There are a couple of methods to stop CPU frequency scaling on the Google Glass. The first, and more reliable, method would be to modify the Google Glass software to not do any scaling whatsoever. Although desirable for research experiments, we chose not to do this given our short deadline because we were not very familiar with modifying the Google Glass OS and we didn’t want any more surprises. The second, reliable enough, method is to actively cool the Google Glass with an external device.
We chose the technologically advanced ice pack, from a freezer in our office. In Figure 2, you can see our advanced experimental setup featuring a Google Glass ($1,500 Explorers Edition), and a CVS ice pack ($5.99). Trained professionals were at hand during all experiments; you may or may not want to try this at home. I haven’t asked Google if this voids any warranties yet…
Just like a sick person using a damp cloth or ice applied to their feverish forehead, we used an ice pack wrapped around our Google Glass to keep its temperature down. Once we had done this, our Google Glass CPU frequency stayed stable for our latency measurements. We made sure we kept an eye on it, but with the ice pack in place the latency jitter disappeared!
What about your desktop? Could the CPU frequency on a desktop affect network latency? Yes, CPU frequency affects network latency on a desktop as shown in Figure 3. At the highest frequency for the CPU on my desktop there is minimal jitter and the maximum observed latency was under 4 milliseconds to a server one hop away. Contrast this with the other possible frequencies my CPU can run at. They each have more jitter, as well as higher maximum observed latencies.
Investigating the outliers in Figure 4 shows a clear differentiation between the highest CPU frequency for my desktop, and the other levels it can run at. All of the lower frequencies experienced greater latencies overall.

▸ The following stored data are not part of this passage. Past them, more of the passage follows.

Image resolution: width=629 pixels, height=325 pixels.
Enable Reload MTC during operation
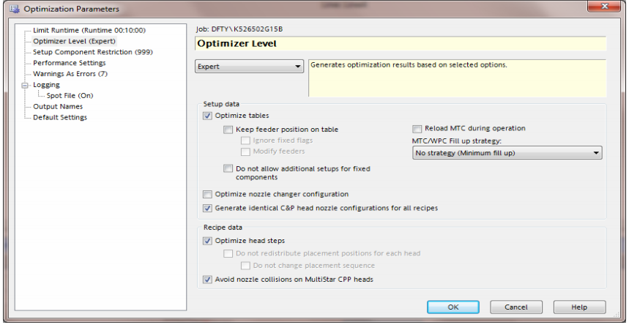point(417,128)
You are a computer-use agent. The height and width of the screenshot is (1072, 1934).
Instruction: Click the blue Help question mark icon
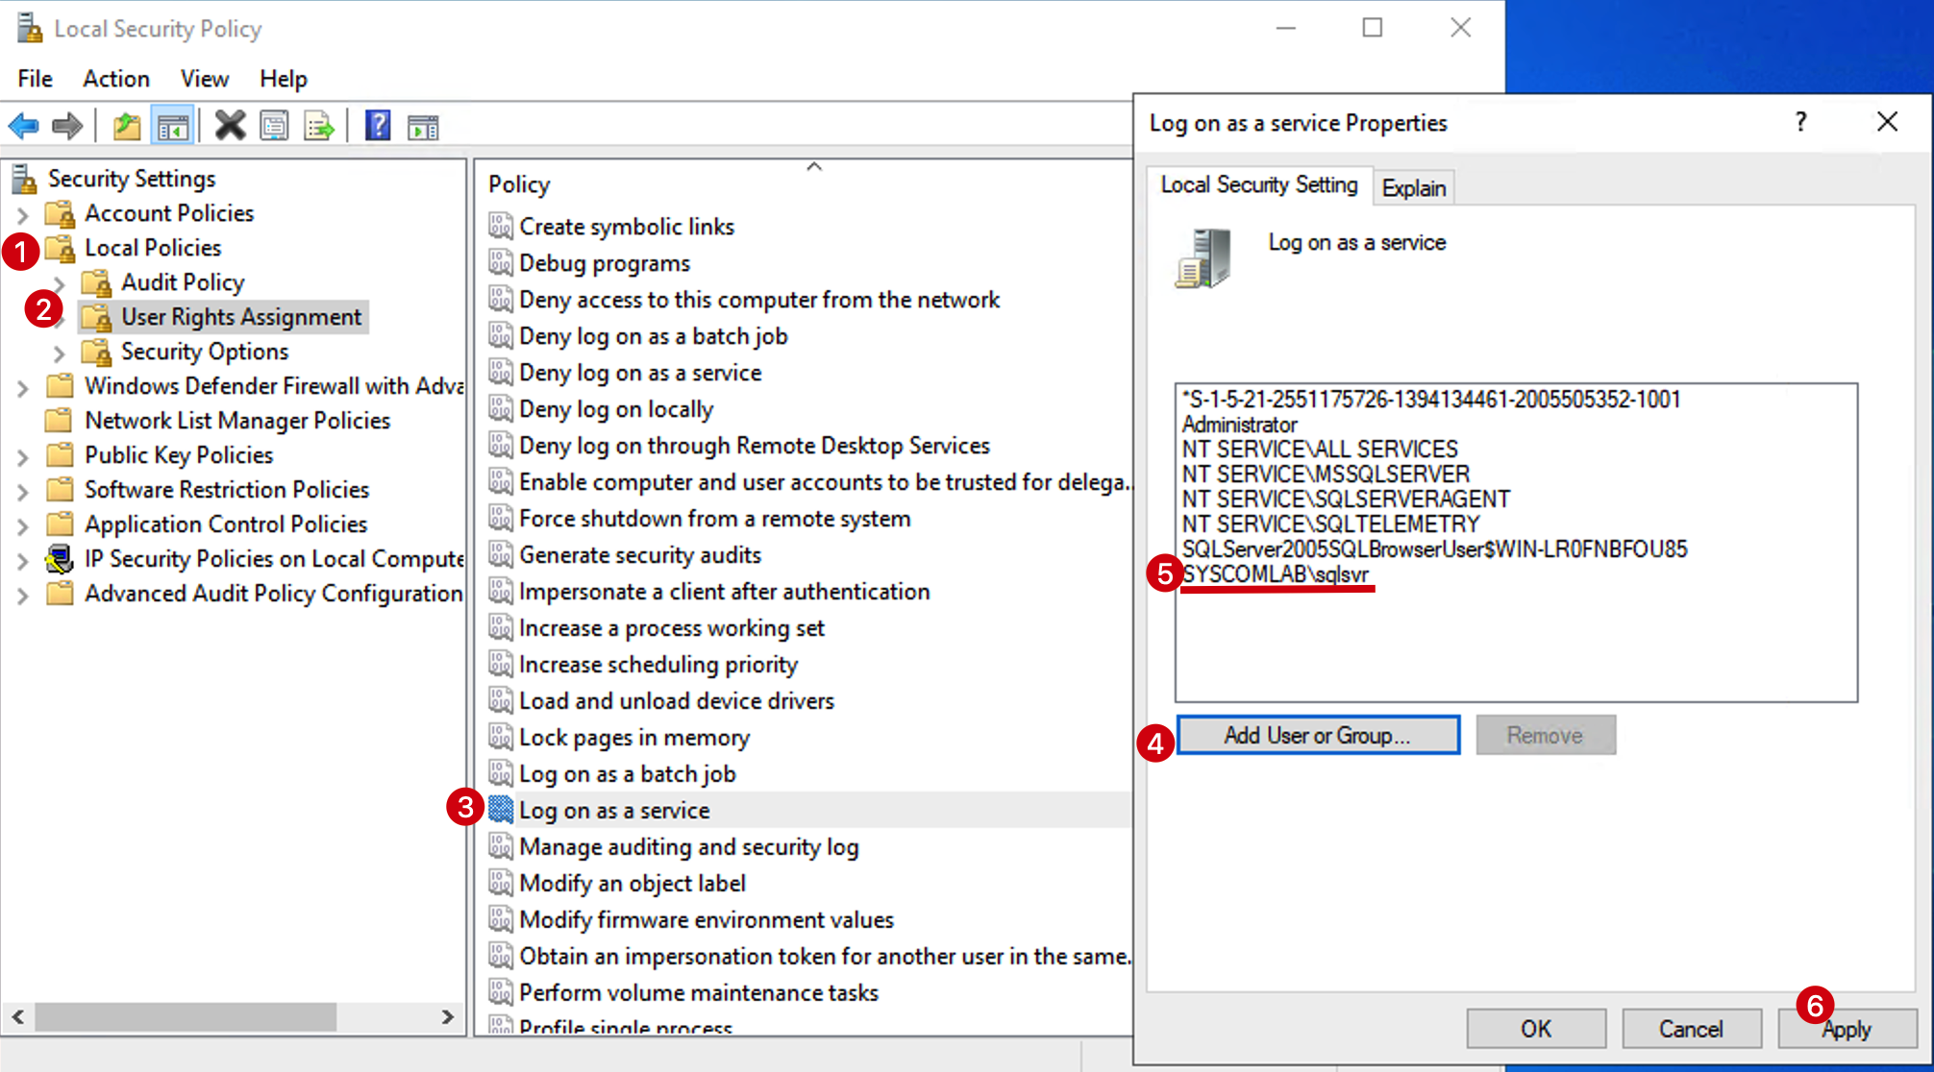pos(378,126)
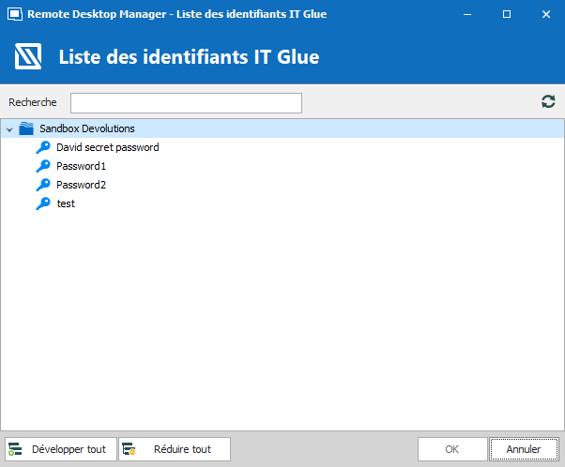The height and width of the screenshot is (467, 565).
Task: Highlight the Sandbox Devolutions organization row
Action: point(87,128)
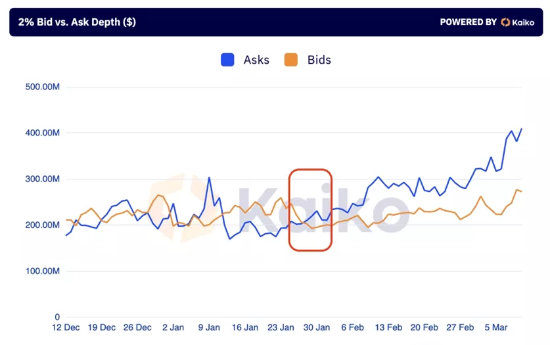550x345 pixels.
Task: Click the blue Asks legend swatch
Action: pos(227,60)
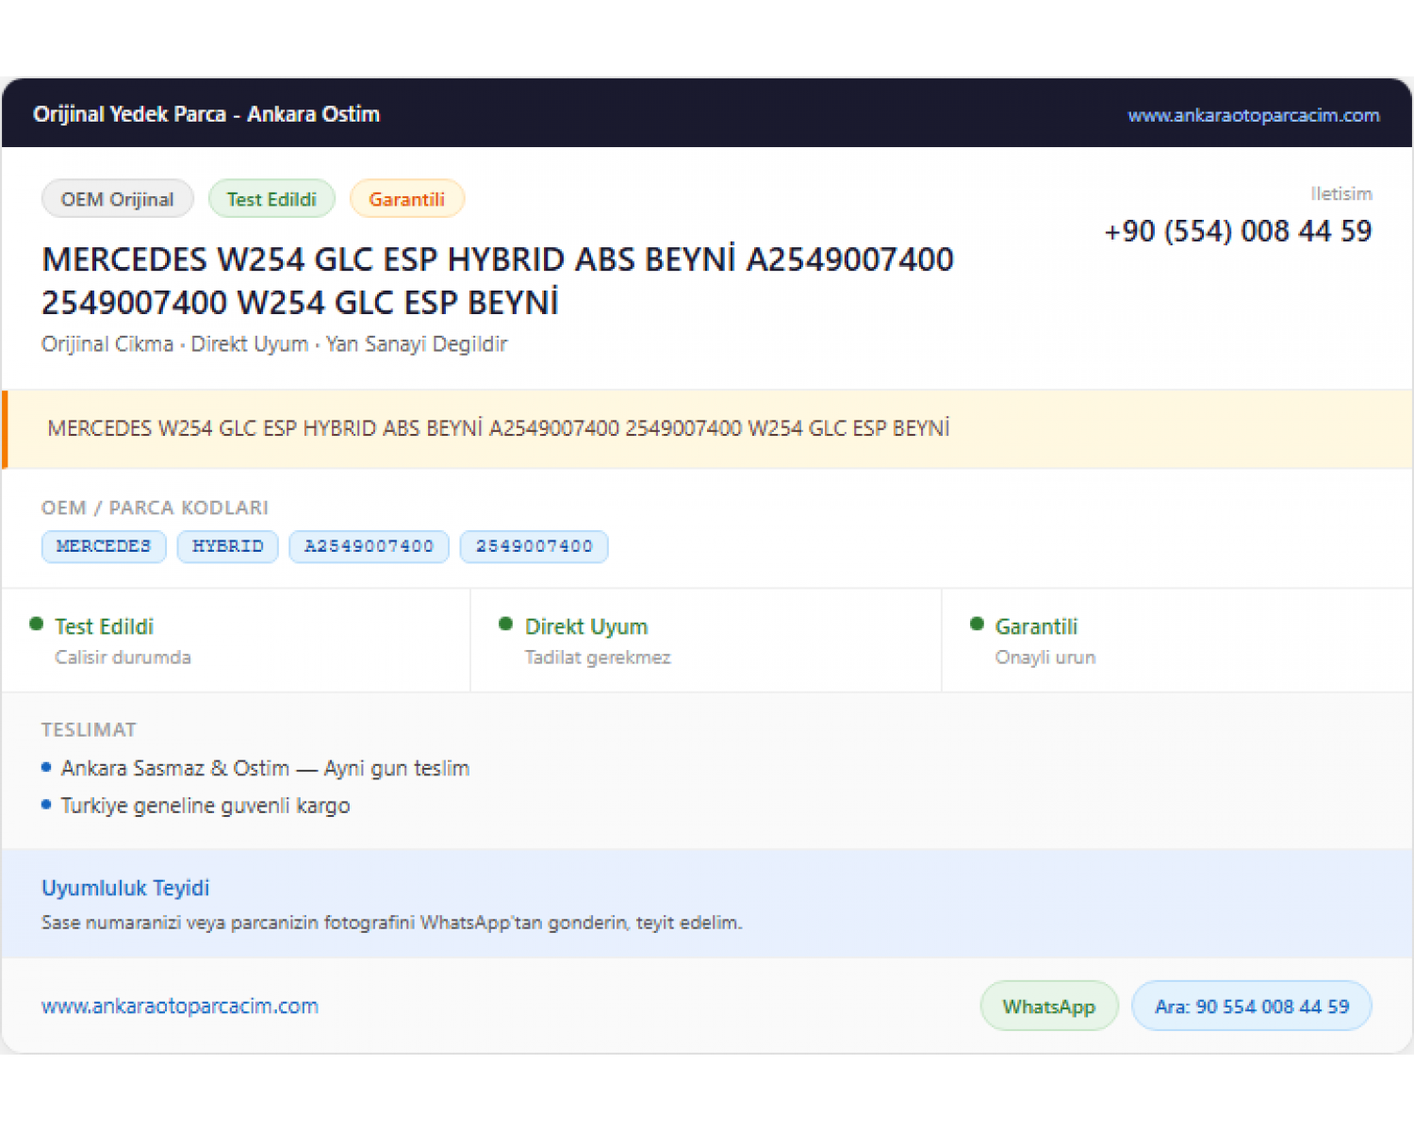This screenshot has width=1414, height=1132.
Task: Open www.ankaraotoparcacim.com link in header
Action: pos(1254,115)
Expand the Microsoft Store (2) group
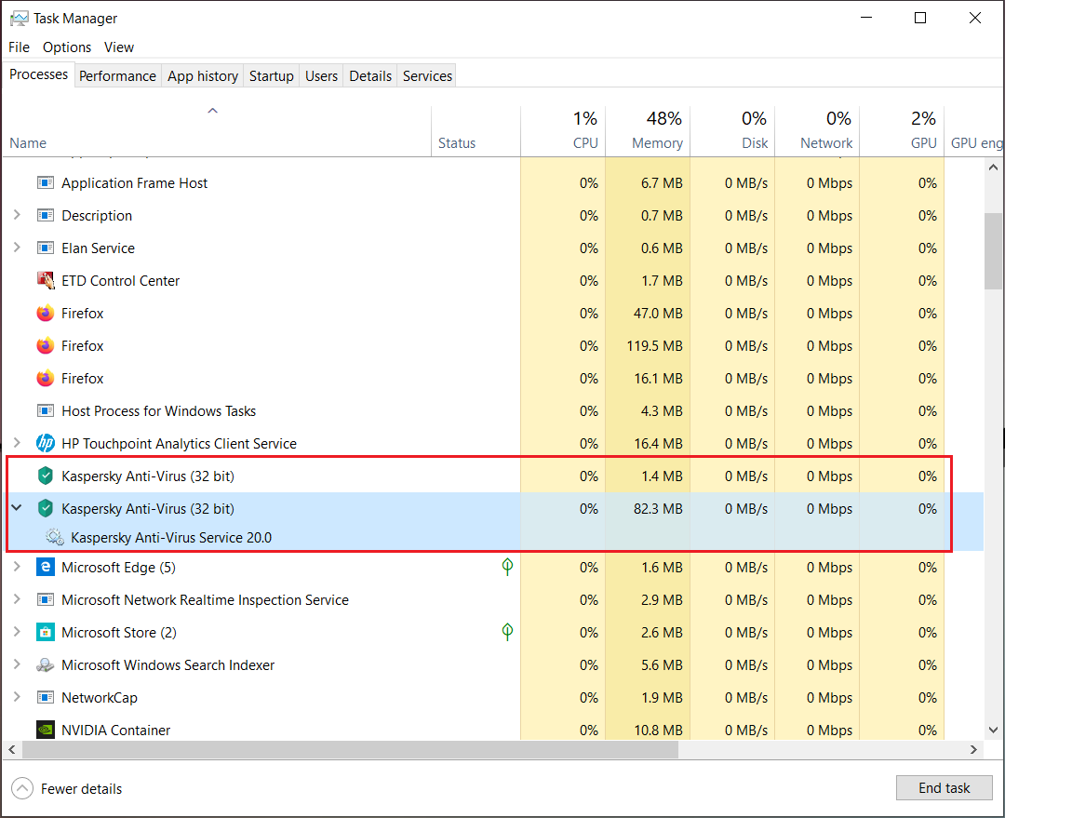This screenshot has width=1072, height=818. pos(17,633)
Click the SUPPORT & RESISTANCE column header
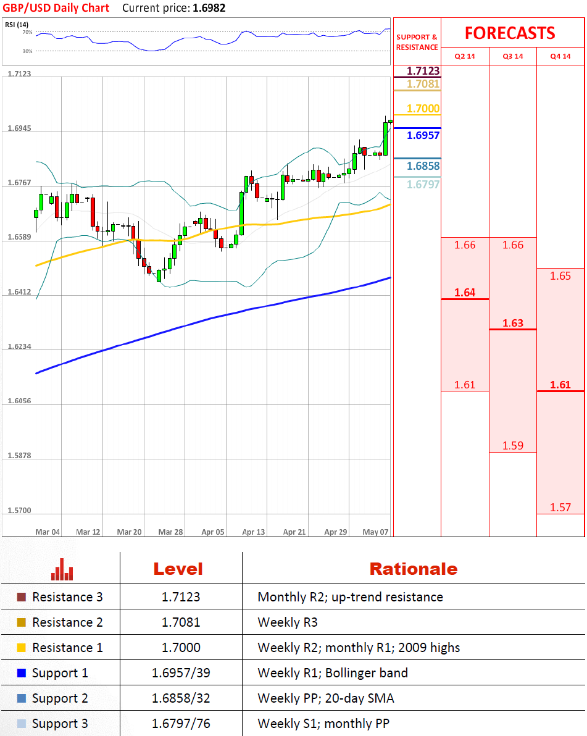The image size is (587, 736). pos(417,42)
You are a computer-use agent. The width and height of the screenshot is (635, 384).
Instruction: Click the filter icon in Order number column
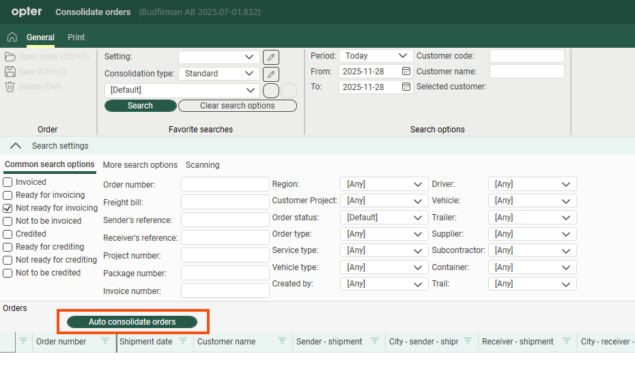pyautogui.click(x=105, y=341)
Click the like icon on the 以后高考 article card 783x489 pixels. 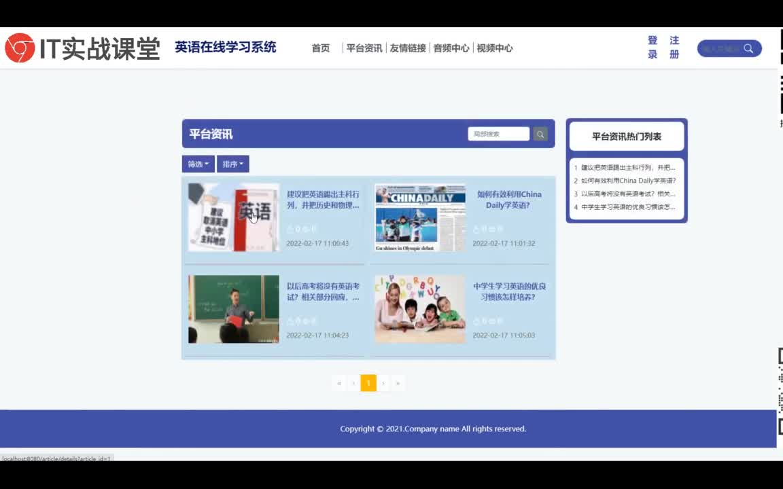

A lower CPU frequency implies higher latency for any task. It just can not do the same amount of work as a system running at a higher frequency. You can imagine that as you lower the CPU frequency, you increase the number of instructions that get queued up waiting for CPU time because it is running slower. This queue is basically unbounded; you could use all of RAM or even spillover to swap space on disk queuing up instructions for your CPU. And the larger the queue size, the higher the latency. Intuitively this makes sense, but I haven’t seen many people explore this quantitatively!